Cambridge Analytica may be guilty of being too successful

By Kent R. Kroeger (Source:, March 19, 2018)

{Send comments to:; the SPSS dataset used in this article can also be provided upon request}

According to whistleblowers, a voter profiling company, Cambridge Analytica, started collecting private information in 2014 from more than 50 million Americans through their Facebook profiles. This unauthorized “data breach” represents one of the social media giant’s largest data leaks.

Facebook claiming it was unaware of Cambridge Analytica’s exploitation of Facebook users for the Donald Trump campaign’s targeting of potential voters is a bit like Captain Renault in the movie Casablanca saying, “I  am shocked…shocked! find that gambling is going on in here!”

Facebook is equally phony. By its own admission in a statement last Friday, the company knew, as early as 2014, what Cambridge Analytica was doing with Facebook users’ profile data and chose to ignore it.

Why? Because it is good for business. Facebook’s business model is built on the premise that the personal information it collects on its users has considerable market value. And Facebook aggressively sells this feature of its service.

Furthermore, any attempt to call what Cambridge Analytica did with its access to Facebook profile data a “data breach” is cynical misuse of the term.

“There was no unauthorized external hacking involved, meaning that Facebook databases were not breached by an outside malicious actor,” according to Ido Kilovaty, a Cyber Fellow at the Center for Global Legal Challenges and Resident Fellow at the Information Society Project, Yale Law School.

Cambridge Analytica simply exploited the Facebook profile data for maximum value. Its innovation was to pull in users’ Facebook friends to expand its analytic base.

The Trump campaign’s voter targeting firm may have pushed boundaries by harvesting 50 million Facebook user profiles to build its own database for communications targeting, but its methods were well-known within Facebook.

Why? Because Barack Obama’s two presidential campaigns pioneered such use of Facebook data to target voters.

Investor’s Business Daily nicely summarizes the 2012 Obama campaign’s methods:

In 2012, the Obama campaign encouraged supporters to download an Obama 2012 Facebook app that, when activated, let the campaign collect Facebook data both on users and their friends.

According to a July 2012 MIT Technology Review article, when you installed the app, it said it ‘would grab information about my friends: their birth dates, locations, and likes.’

The campaign boasted that more than a million people downloaded the app, which, given an average friend-list size of 190, means that as many as 190 million had at least some of their Facebook data vacuumed up by the Obama campaign — without their knowledge or consent.”

And it should surprise no one that Hillary Clinton’s campaign was doing something similar in building their own voter targeting algorithm, Ada, which also relied on social media content to build its models.

The current hand wringing by the mass media about Facebook’s role in helping the Trump campaign appears to be nothing but another poorly veiled partisan attack on Trump.

Had Clinton won the election, Ada’s algorithms would be legend.
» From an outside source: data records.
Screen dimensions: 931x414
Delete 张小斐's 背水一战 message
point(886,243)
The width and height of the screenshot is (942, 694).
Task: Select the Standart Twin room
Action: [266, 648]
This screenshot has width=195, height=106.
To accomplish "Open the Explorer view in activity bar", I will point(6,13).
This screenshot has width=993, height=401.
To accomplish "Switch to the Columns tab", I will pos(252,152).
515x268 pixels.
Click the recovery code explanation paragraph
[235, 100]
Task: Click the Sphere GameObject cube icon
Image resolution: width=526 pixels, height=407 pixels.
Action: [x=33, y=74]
Instead, Ada is a monument to Clinton’s over-reliance on Moneyball-inspired data for its decision-making.

In contrast, Cambridge Analytica, because it aided the Trump campaign, is a digital age boogey man meant to instill fear in every red-blooded America who has ever re-posted an anti-Hillary meme on Facebook or ‘liked’ a group page dedicated to protecting the Second Amendment.
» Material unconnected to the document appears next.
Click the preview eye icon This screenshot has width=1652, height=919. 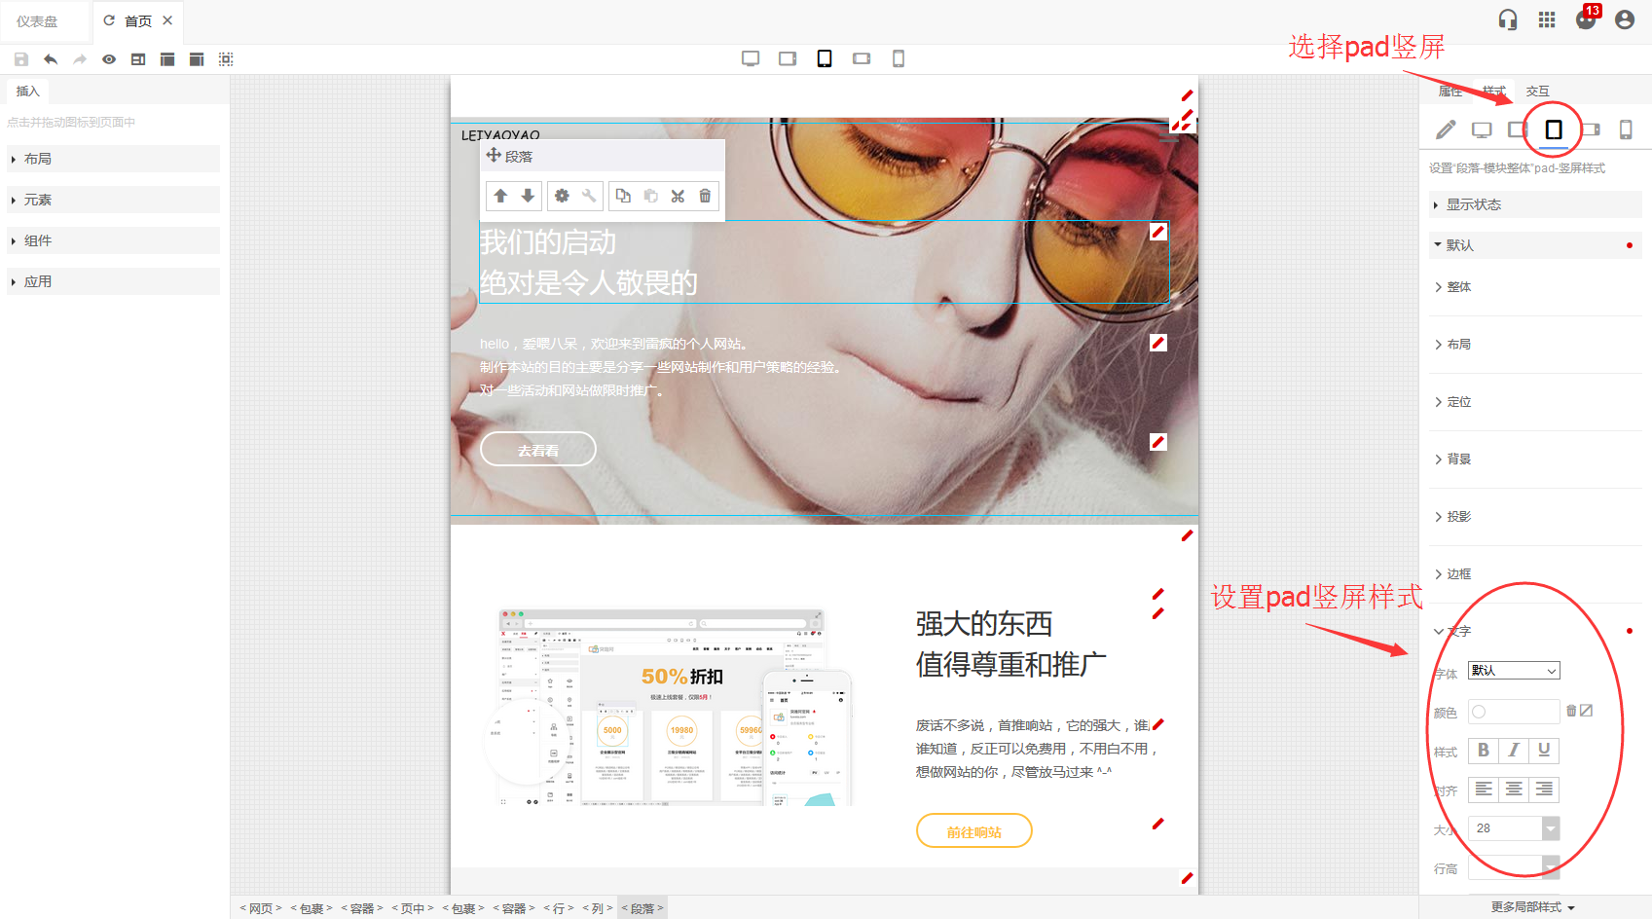point(109,59)
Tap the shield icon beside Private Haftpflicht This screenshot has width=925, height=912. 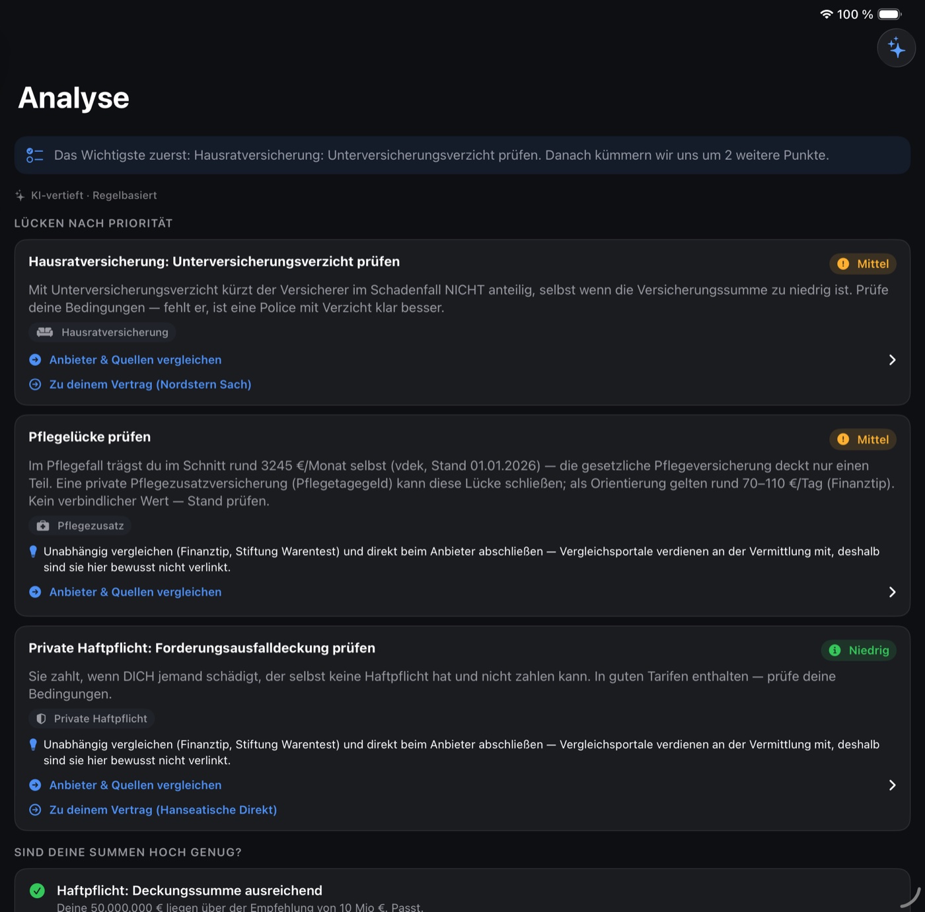[x=41, y=719]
The unacknowledged truth is that all of these sophisticated data algorithm’s are somewhere between profound data-driven insights and modern versions of a kabuki dance — a stylized ritual meant to convey legitimacy to the data firms promoting the superior value of data analytics.

Does that mean data analytics are a fraud? No, of course not. It does mean that assigning excessive value to data analytic methods undervalues the real mechanisms behind how people decide their vote preferences.
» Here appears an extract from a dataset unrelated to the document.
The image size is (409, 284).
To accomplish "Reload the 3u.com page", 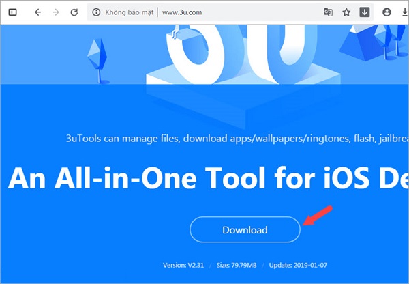I will point(74,12).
Too frequently in today’s social science, personified by Cambridge University psychologists, Michal Kosinski and David Stillwell, who helped build the psychological profiling algorithms employed by Cambridge Analytica, interesting correlational relationships substitute for sound insight.

Stillwell, specifically, developed an app for Facebook where users would take a short personality quiz and get a score on five personality traits — Openness, Conscientiousness, Extroversion, Agreeableness and Neuroticism. In exchange for their cooperation, Facebook users would agree to give Stillwell access to their Facebook profiles.

By 2015, Cambridge Analytica, who had signed a contract with Facebook to gain access to Facebook’s users, would leverage Stillwell’s app to develop personality profiles for millions of Facebook users.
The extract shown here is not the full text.